The American Medical Association has launched a multimillion-dollar advertising campaign calling for patients and physicians to tell their congressional leaders to fix Medicare's broken payment formula.

The ads began running on Oct. 7. A 30-second spot aired on national cable news channels (CNN and Fox News) and TV stations in select markets (link). A 60-second ad aired in some markets.

Lawmakers have a unique opportunity to repeal the flawed sustainable growth rate formula through the Joint Select Committee on Deficit Reduction process, said Robert M. Wah, MD, chair of the AMA Board of Trustees. The expedited committee process presents an opening for meaningful payment reform before Medicare rates are slashed by 30% in 2012, he said.

Budget estimates show that a repeal would cost $300 billion, but neglecting to eliminate the formula would cost $600 billion in five years. In 2005, an SGR repeal would have cost $48 billion.

Dr. Wah said the SGR has been like a tumor on the Medicare program. "It's growing every day, and it will continue to grow unless we remove it," he said.
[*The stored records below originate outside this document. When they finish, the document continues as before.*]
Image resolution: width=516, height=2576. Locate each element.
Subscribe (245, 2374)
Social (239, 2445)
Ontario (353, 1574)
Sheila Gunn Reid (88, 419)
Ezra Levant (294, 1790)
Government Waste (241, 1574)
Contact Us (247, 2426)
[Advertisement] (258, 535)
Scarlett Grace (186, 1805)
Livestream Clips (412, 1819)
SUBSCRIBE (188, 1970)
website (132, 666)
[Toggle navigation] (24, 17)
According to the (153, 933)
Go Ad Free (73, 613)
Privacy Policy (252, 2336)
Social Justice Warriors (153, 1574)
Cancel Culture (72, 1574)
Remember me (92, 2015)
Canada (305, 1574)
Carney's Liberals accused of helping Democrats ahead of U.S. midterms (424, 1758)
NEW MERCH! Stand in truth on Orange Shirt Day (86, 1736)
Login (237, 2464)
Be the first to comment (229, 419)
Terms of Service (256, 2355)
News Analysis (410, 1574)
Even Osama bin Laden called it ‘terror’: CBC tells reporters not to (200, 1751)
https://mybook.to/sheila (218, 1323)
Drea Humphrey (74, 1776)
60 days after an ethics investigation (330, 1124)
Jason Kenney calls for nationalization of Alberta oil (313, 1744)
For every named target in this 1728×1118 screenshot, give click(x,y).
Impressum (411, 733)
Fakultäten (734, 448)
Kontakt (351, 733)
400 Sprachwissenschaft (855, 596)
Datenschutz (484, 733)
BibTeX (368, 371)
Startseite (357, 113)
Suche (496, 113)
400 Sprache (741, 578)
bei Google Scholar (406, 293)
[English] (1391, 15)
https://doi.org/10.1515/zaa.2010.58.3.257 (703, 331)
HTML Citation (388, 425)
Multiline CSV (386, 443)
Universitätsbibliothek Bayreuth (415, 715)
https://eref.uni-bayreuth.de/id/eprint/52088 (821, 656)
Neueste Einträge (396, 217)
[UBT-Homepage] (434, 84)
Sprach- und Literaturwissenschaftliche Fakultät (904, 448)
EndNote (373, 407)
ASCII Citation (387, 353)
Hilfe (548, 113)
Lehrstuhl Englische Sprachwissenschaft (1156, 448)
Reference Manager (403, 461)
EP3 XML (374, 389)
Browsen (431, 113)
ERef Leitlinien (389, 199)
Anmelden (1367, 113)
Cuts to Medicare pay would threaten patient access for seniors and military families who rely on Tricare, which follows Medicare's rates.

A poll published by the AMA shows that a majority of Americans support an SGR repeal. The poll found that 94% believe the 30% rate cut is a serious problem for Medicare patients.

The AMA has created fliers with more information on the SGR for physicians to print and post in their offices (link).